As you note, it wasn’t a terrible pick on its own. But, and again beating this dead horse, the price Chicago paid was terrible. They massively overpaid to move up a single spot in that draft. And for a QB they likely could have had by sitting tight or even moving down a few spots.

I get that Pace was worried other teams were interested, but his evaluation of the risk/reward was way off considering the other quality QBs that would have been available if another team was willing to trade up to 3 for Trubisky.

Lots of bad decision making with repercussions that have lasted for years. And that’s compounded by the strange and in hindsight unnecessary cloak and dagger show they pulled to hide their interest in Trubisky.

While college QB evaluation is pretty good overall, there are an awful lot of misses (in both directions, good qbs overlooked and touted qbs who flop, and especially the latter). Jumping on a GM for drafting a highly-touted college prospect who flops is silly, because some highly-touted prospects flop. Except if we’re talking about picking Johnny Manziel, because who didn’t see that coming?

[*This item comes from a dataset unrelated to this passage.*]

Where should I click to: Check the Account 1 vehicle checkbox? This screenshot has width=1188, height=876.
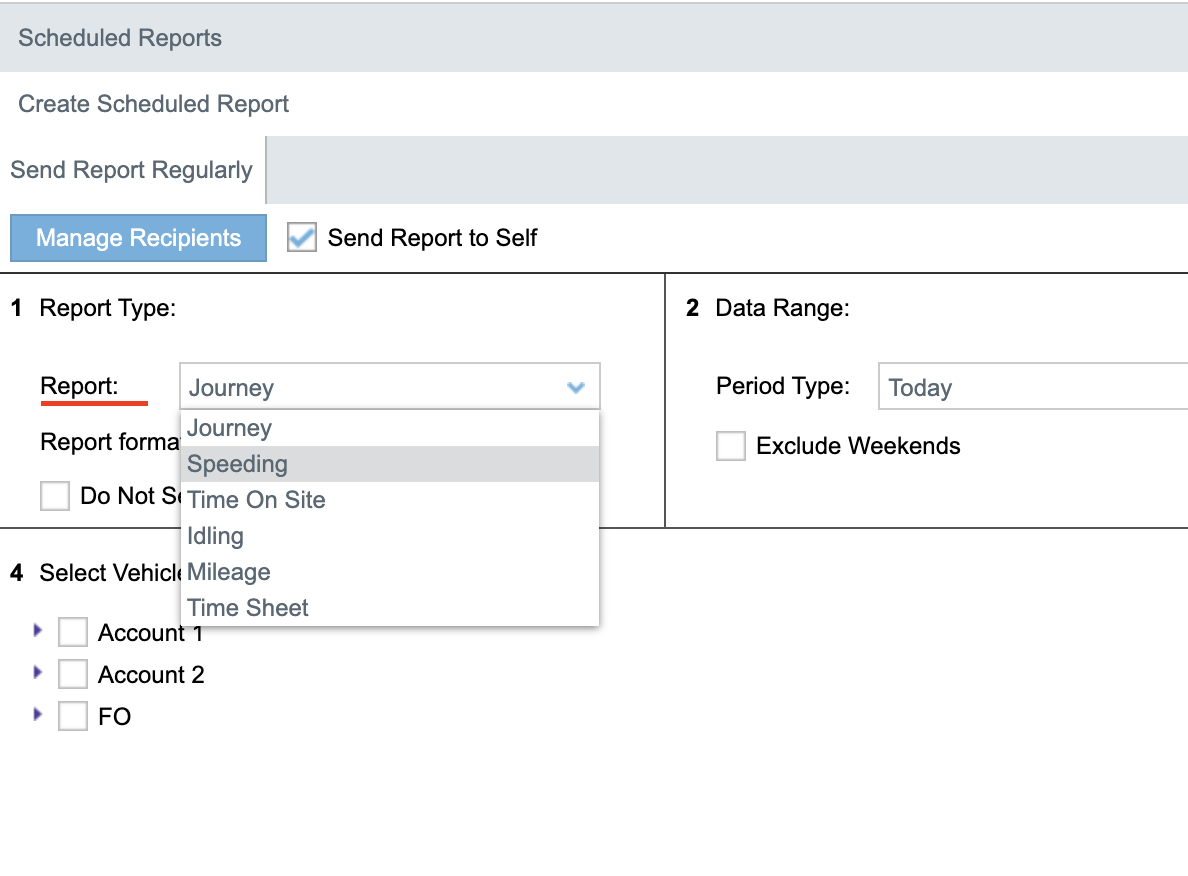point(73,633)
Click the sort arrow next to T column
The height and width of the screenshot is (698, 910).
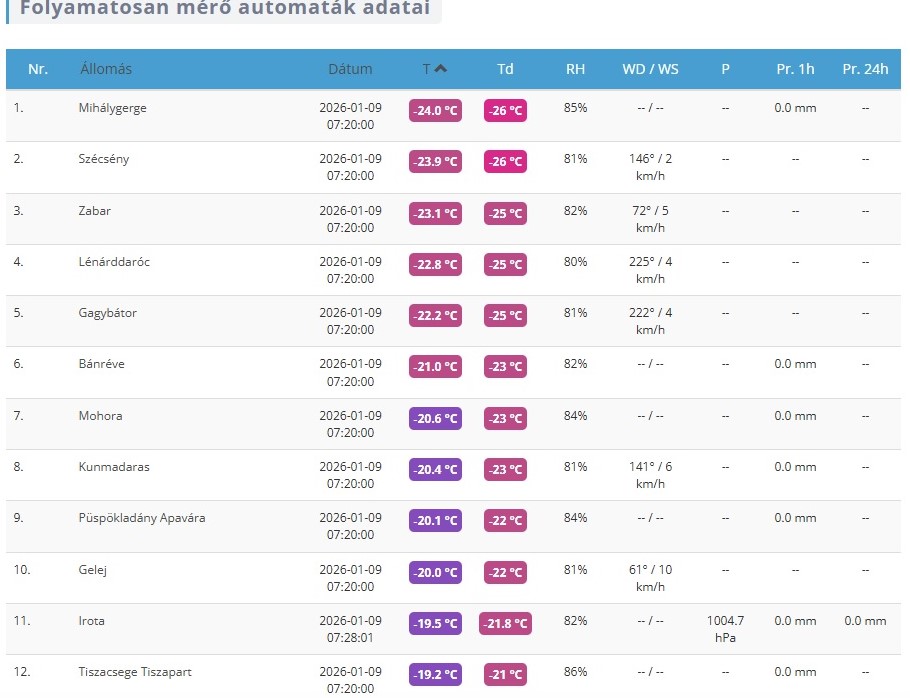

But on draft day '98, the Chargers felt pretty good about “settling” for Ryan Leaf at 2nd overall after Indy picked Peyton. That wasn’t unreasonable. Nor was picking Alex Smith ahead of Aaron Rodgers, or Robert Griffin ahead of Russell Wilson.

That said, it seems like players who turned into truly outstanding talents are often passed over for guys who are merely pretty good. Not always, but often. Troy Aikman, John Elway, Steve Young, and of course Peyton Manning all went first overall, but Favre was picked after Dan McGwire and Todd Marinovich, Jim Kelly was picked after Todd Blackledge (and Elway), Marino was picked after those three plus Tony Eason, and Ken O’Brian, Montana was passed over for Jack Thompson, Phil Simms, and Steve Fuller, and of course Kurt Warner and Warren Moon went completely undrafted.

That’s a full list of HOF QBs who entered the league after 1975. Finding the next HOF QB in the draft based on scouting evaluations of college QBs is a long, long way from an exact science. That Mahomes didn’t stand out from Trubisky and Watson in the scouting reports is hardly remarkable.